Instructions to follow = Among the records that follow, find each line holding the word "click" and copy it.
==============================
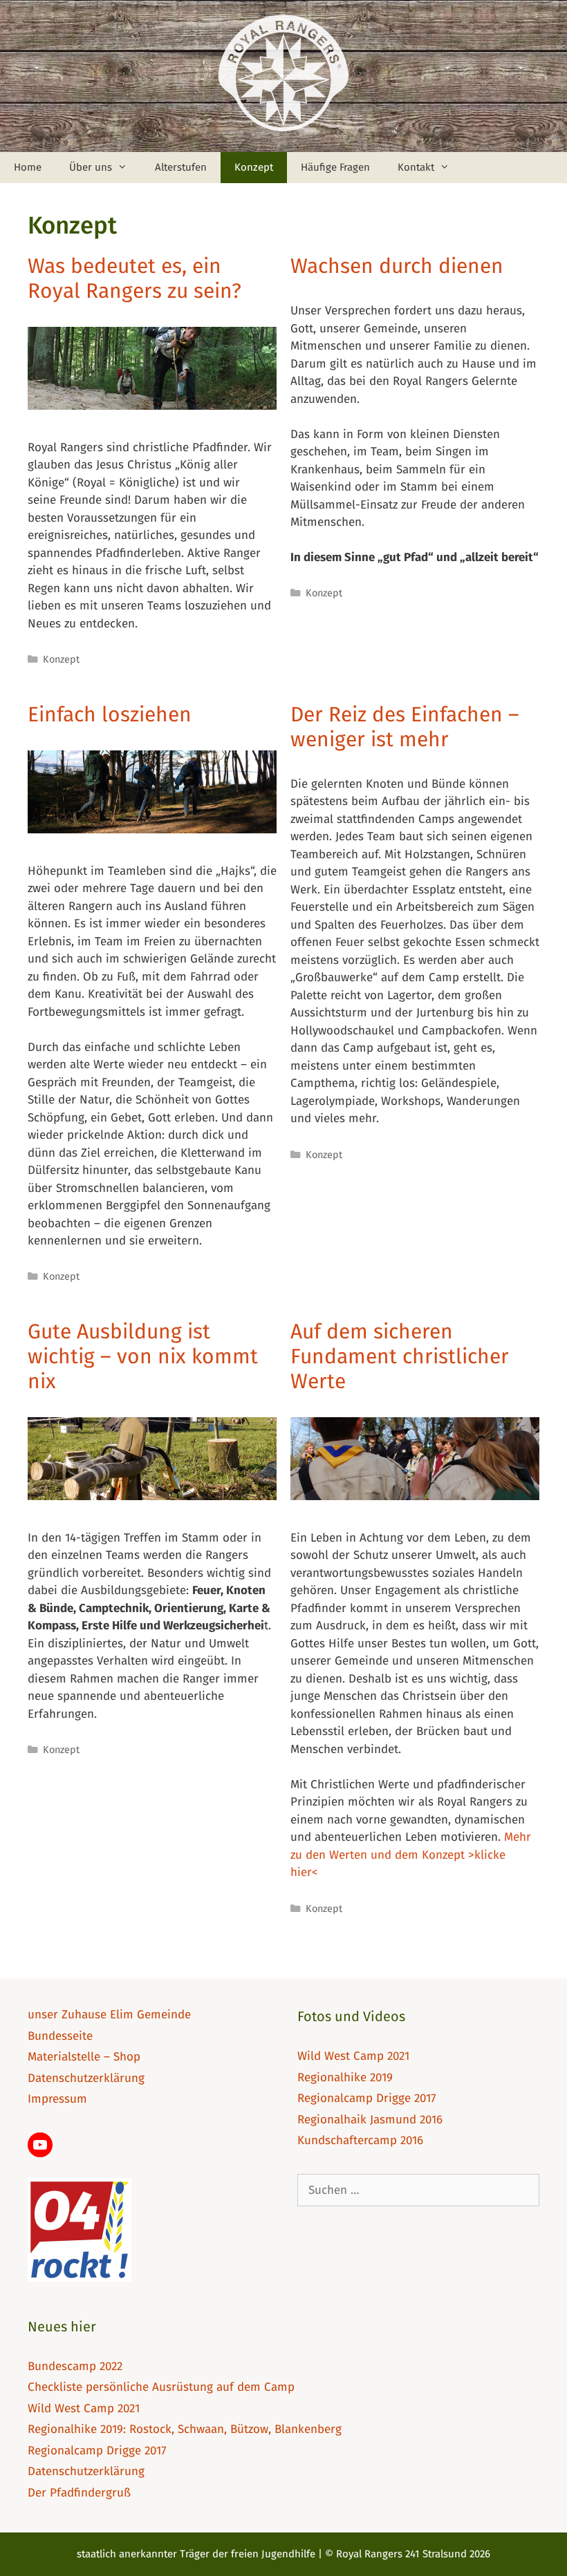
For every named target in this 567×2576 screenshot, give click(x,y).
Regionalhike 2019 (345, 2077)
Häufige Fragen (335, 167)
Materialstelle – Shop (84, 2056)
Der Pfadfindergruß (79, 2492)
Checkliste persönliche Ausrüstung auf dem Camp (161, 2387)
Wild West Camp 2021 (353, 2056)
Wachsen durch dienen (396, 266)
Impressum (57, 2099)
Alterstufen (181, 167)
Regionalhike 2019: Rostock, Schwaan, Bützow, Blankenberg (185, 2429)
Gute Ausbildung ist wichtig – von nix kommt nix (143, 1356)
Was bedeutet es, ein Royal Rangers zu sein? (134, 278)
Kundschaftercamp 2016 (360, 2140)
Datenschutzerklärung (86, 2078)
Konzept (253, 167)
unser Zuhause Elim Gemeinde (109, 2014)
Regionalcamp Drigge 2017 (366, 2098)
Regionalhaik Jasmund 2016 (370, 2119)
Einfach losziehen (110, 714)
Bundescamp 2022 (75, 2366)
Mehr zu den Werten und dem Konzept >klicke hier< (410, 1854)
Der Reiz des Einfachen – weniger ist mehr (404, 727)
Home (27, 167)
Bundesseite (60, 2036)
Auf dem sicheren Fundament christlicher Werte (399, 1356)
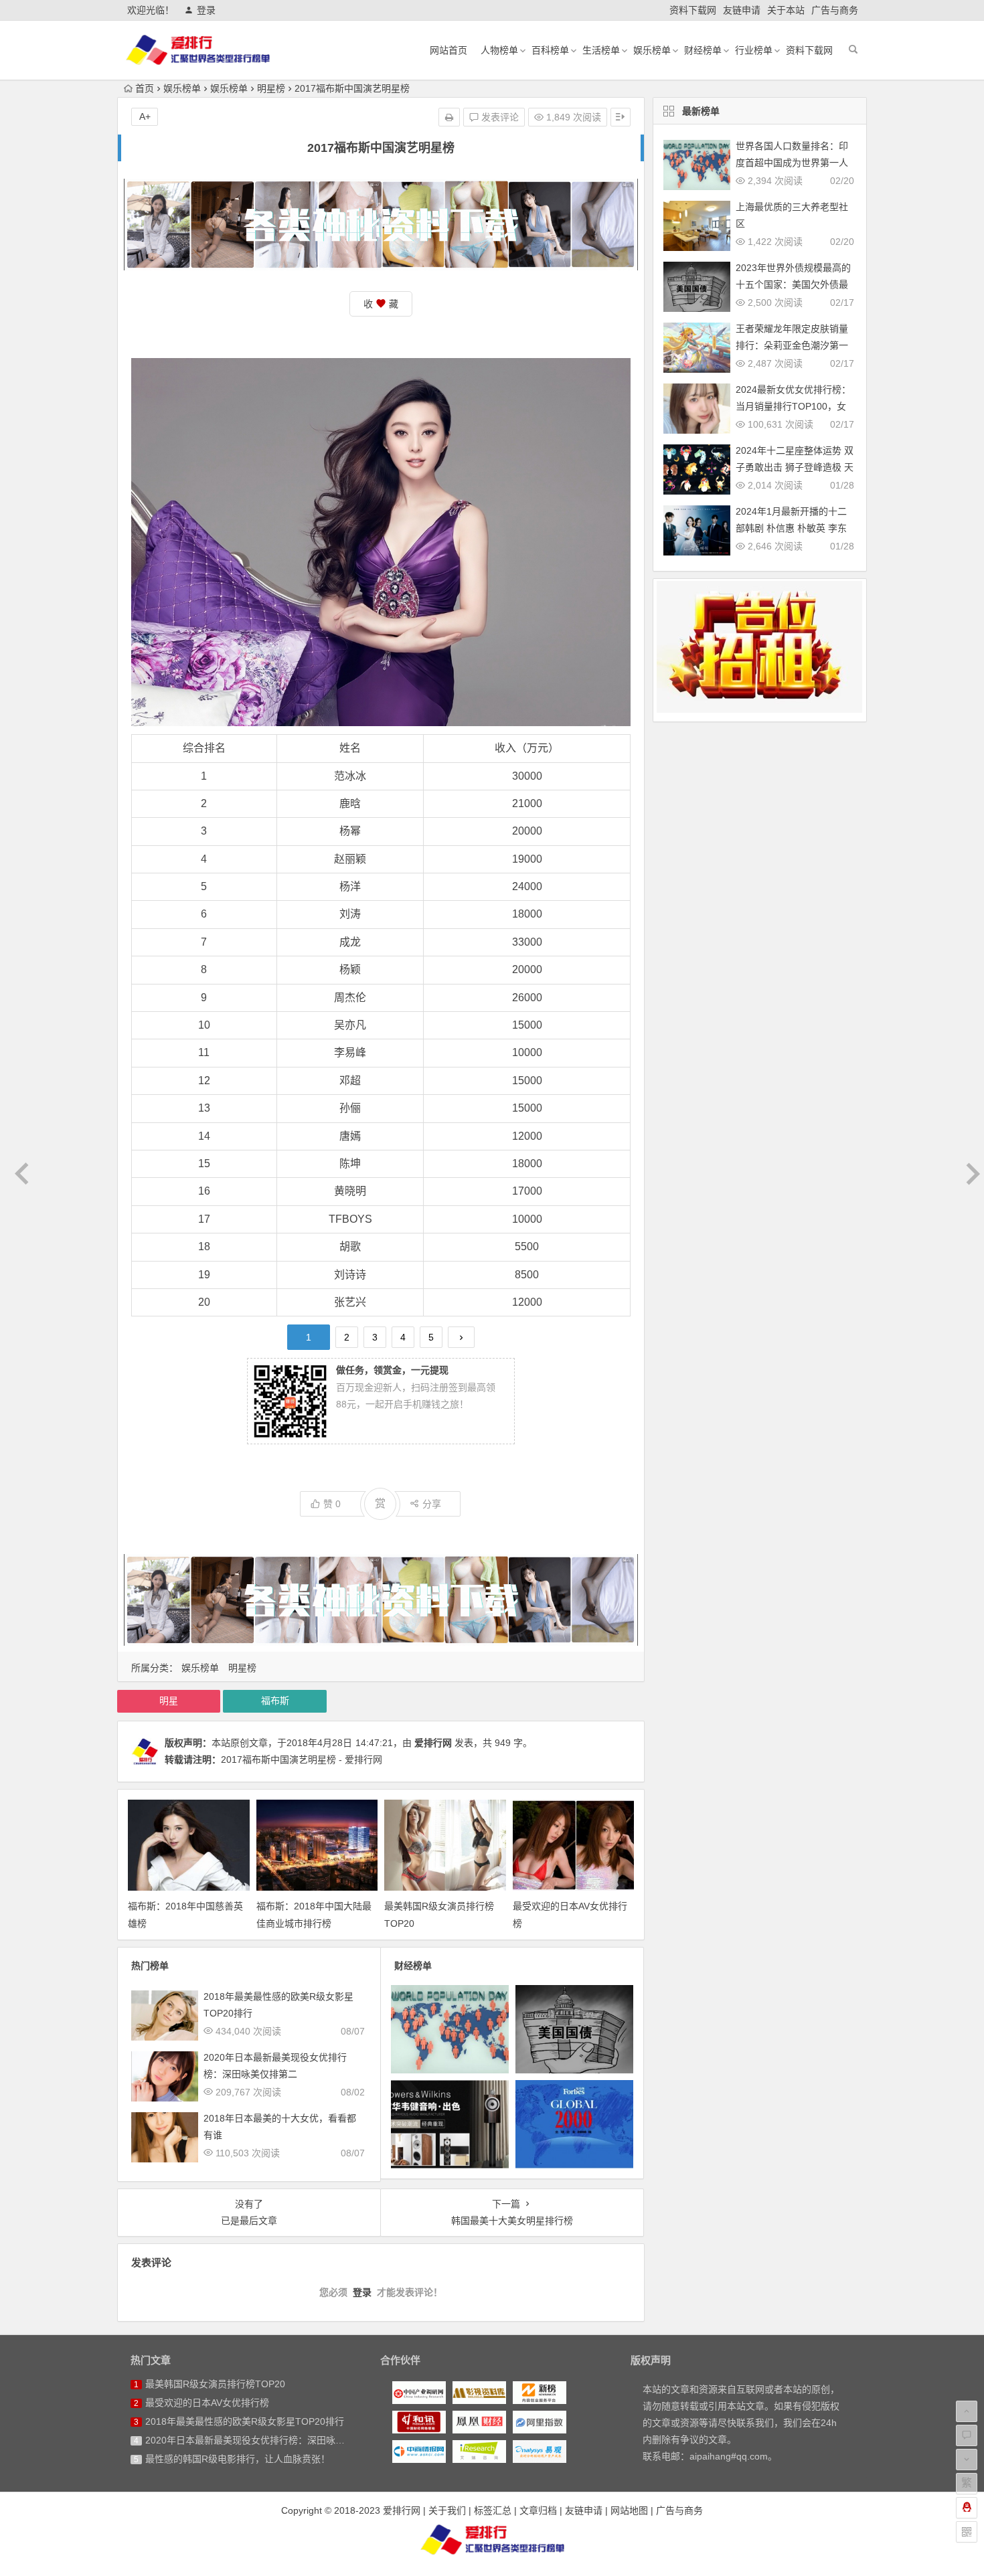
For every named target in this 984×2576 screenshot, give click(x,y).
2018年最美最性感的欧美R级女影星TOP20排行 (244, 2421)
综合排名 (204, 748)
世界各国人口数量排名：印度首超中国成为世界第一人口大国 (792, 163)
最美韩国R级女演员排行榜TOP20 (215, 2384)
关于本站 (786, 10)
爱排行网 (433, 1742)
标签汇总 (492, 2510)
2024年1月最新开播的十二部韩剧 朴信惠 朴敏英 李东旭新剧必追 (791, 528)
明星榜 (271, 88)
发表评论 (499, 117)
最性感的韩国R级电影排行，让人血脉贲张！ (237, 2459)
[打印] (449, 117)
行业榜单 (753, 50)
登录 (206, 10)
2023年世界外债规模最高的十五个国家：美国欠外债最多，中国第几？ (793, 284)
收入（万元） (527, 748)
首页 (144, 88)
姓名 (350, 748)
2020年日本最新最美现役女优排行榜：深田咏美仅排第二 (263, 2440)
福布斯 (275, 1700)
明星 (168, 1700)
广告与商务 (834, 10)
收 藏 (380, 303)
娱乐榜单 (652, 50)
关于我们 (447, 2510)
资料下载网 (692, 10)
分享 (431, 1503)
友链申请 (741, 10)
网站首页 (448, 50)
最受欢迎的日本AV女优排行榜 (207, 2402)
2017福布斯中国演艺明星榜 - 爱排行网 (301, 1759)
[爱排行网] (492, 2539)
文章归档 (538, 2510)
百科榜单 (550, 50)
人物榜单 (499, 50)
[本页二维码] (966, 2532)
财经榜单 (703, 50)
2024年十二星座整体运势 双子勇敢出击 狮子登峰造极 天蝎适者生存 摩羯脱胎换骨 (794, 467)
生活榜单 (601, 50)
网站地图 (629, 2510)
==============================
Answer to the problem =
For every named target in this 567×2576 screenshot, give click(x,y).
For every named target in this 984×2576 screenshot, give click(x,y).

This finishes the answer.